(Raw records)
....

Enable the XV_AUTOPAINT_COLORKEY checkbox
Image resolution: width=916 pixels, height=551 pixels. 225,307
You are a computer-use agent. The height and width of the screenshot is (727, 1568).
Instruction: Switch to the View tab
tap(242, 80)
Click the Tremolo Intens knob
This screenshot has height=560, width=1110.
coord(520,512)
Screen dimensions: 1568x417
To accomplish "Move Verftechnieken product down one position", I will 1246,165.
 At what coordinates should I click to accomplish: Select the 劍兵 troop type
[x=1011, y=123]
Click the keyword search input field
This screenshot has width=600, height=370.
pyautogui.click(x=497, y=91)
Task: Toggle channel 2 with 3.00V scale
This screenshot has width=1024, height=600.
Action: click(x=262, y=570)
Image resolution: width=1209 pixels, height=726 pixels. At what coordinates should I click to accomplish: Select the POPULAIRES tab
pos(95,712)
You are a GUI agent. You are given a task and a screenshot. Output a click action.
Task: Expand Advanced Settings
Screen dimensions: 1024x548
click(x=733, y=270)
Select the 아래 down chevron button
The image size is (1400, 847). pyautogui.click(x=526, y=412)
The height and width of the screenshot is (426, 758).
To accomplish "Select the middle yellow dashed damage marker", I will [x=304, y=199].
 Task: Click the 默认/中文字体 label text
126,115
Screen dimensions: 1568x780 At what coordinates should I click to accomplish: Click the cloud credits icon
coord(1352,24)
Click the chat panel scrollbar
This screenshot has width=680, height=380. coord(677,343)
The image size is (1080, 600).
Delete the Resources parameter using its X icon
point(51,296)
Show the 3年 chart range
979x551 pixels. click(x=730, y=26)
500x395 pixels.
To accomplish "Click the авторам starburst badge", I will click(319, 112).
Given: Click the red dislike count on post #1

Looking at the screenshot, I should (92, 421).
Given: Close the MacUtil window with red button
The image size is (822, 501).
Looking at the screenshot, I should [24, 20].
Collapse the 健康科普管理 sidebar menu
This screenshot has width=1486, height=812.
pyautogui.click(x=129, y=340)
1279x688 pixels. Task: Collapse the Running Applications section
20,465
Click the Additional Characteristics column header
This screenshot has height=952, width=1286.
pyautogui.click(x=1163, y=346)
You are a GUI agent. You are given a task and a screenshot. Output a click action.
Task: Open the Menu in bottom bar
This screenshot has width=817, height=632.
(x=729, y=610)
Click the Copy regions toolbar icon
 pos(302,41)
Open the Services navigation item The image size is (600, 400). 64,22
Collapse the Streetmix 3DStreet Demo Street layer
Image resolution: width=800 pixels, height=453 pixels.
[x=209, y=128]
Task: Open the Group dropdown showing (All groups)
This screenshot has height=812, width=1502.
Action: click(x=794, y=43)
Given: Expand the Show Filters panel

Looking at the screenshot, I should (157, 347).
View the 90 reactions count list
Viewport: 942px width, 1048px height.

....

(What you need to do)
Return the lines from the start of the records through the line containing "The image size is (1400, 847).", with no changes.

(Expected output)
Enable the XV_AUTOPAINT_COLORKEY checkbox
Image resolution: width=916 pixels, height=551 pixels. 225,307
You are a computer-use agent. The height and width of the screenshot is (727, 1568).
Instruction: Switch to the View tab
tap(242, 80)
Click the Tremolo Intens knob
This screenshot has height=560, width=1110.
coord(520,512)
Screen dimensions: 1568x417
To accomplish "Move Verftechnieken product down one position", I will 1246,165.
 At what coordinates should I click to accomplish: Select the 劍兵 troop type
[x=1011, y=123]
Click the keyword search input field
This screenshot has width=600, height=370.
pyautogui.click(x=497, y=91)
Task: Toggle channel 2 with 3.00V scale
This screenshot has width=1024, height=600.
Action: click(x=262, y=570)
Image resolution: width=1209 pixels, height=726 pixels. At what coordinates should I click to accomplish: Select the POPULAIRES tab
pos(95,712)
You are a GUI agent. You are given a task and a screenshot. Output a click action.
Task: Expand Advanced Settings
Screen dimensions: 1024x548
click(x=733, y=270)
Select the 아래 down chevron button
The image size is (1400, 847). pyautogui.click(x=526, y=412)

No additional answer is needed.